PdfPig
PdfPig copied to clipboard
InvalidOperationException calling GetPage() "Failed to parse the content for the page: 32"
Reproduction:
using var doc = UglyToad.PdfPig.PdfDocument.Open(path);
doc.GetPages().ToArray();
File: FailedToParseContentForPage32.pdf
Error:
System.InvalidOperationException: Failed to parse the content for the page: 32
at UglyToad.PdfPig.Content.BasePageFactory`1.Create(Int32 number, DictionaryToken dictionary, PageTreeMembers pageTreeMembers, NamedDestinations namedDestinations) in C:\git\csharp\PdfPig\src\UglyToad.PdfPig\Content\BasePageFactory.cs:line 155
at UglyToad.PdfPig.Content.Pages.GetPage[TPage](IPageFactory`1 pageFactory, Int32 pageNumber, NamedDestinations namedDestinations, ParsingOptions parsingOptions) in C:\git\csharp\PdfPig\src\UglyToad.PdfPig\Content\Pages.cs:line 100
at UglyToad.PdfPig.Content.Pages.GetPage(Int32 pageNumber, NamedDestinations namedDestinations, ParsingOptions parsingOptions) in C:\git\csharp\PdfPig\src\UglyToad.PdfPig\Content\Pages.cs:line 43
at UglyToad.PdfPig.PdfDocument.GetPage(Int32 pageNumber) in C:\git\csharp\PdfPig\src\UglyToad.PdfPig\PdfDocument.cs:line 163
at UglyToad.PdfPig.PdfDocument.GetPages()+MoveNext() in C:\git\csharp\PdfPig\src\UglyToad.PdfPig\PdfDocument.cs:line 213
at System.Collections.Generic.LargeArrayBuilder`1.AddRange(IEnumerable`1 items)

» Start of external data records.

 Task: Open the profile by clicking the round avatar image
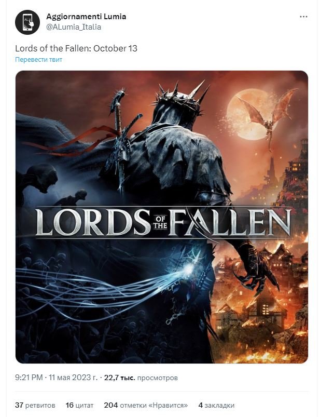point(26,20)
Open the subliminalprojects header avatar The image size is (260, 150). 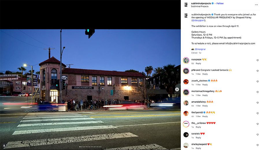[186, 5]
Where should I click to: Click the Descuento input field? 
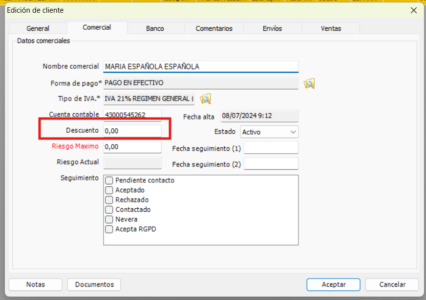pyautogui.click(x=132, y=131)
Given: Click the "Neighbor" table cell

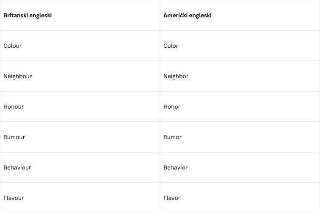Looking at the screenshot, I should [x=176, y=76].
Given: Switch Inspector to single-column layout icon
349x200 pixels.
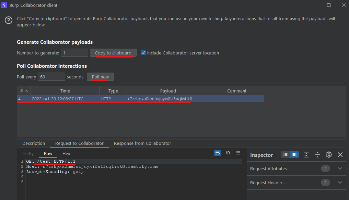Looking at the screenshot, I should coord(286,154).
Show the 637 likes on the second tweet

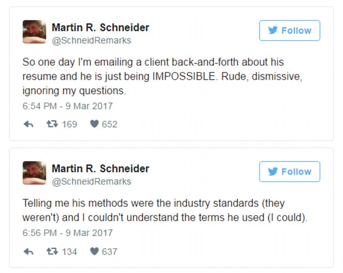[109, 251]
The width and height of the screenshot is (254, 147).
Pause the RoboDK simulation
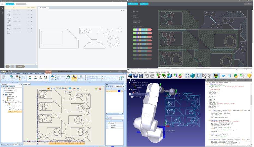(229, 76)
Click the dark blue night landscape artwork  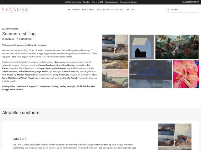pos(151,74)
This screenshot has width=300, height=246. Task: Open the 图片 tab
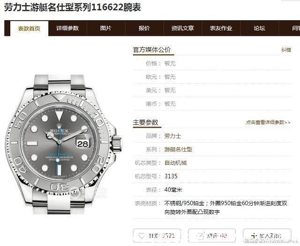(x=106, y=28)
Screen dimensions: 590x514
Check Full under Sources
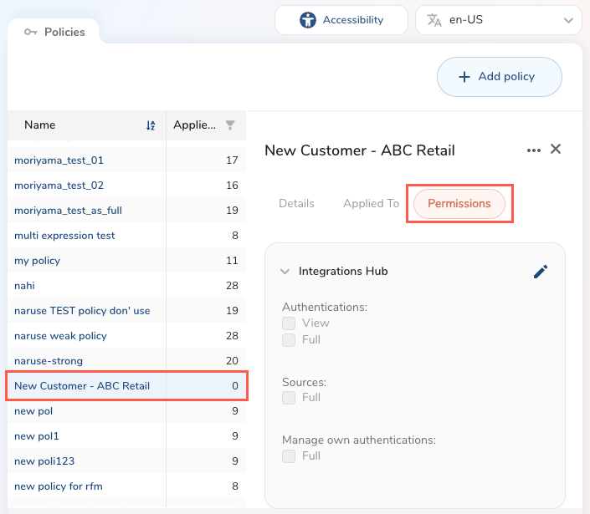289,398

at System.Collections.Generic.EnumerableHelpers.ToArray[T](IEnumerable`1 source)
This file opens fine in Chrome; page 32 displays as blank. The file is likely corrupt in some way, but it would be nice if PdfPig did not choke on it
@mikethea1 Page 32: this is going to be tricky to change the behaviour here, because it would mean returning a null TPage object from the IPageFactory<TPage> (BasePageFactory<TPage>) Create() method. This would be a major breaking change.
Page 33 of your document also has a bug (different). I'm going to push a fix for this one.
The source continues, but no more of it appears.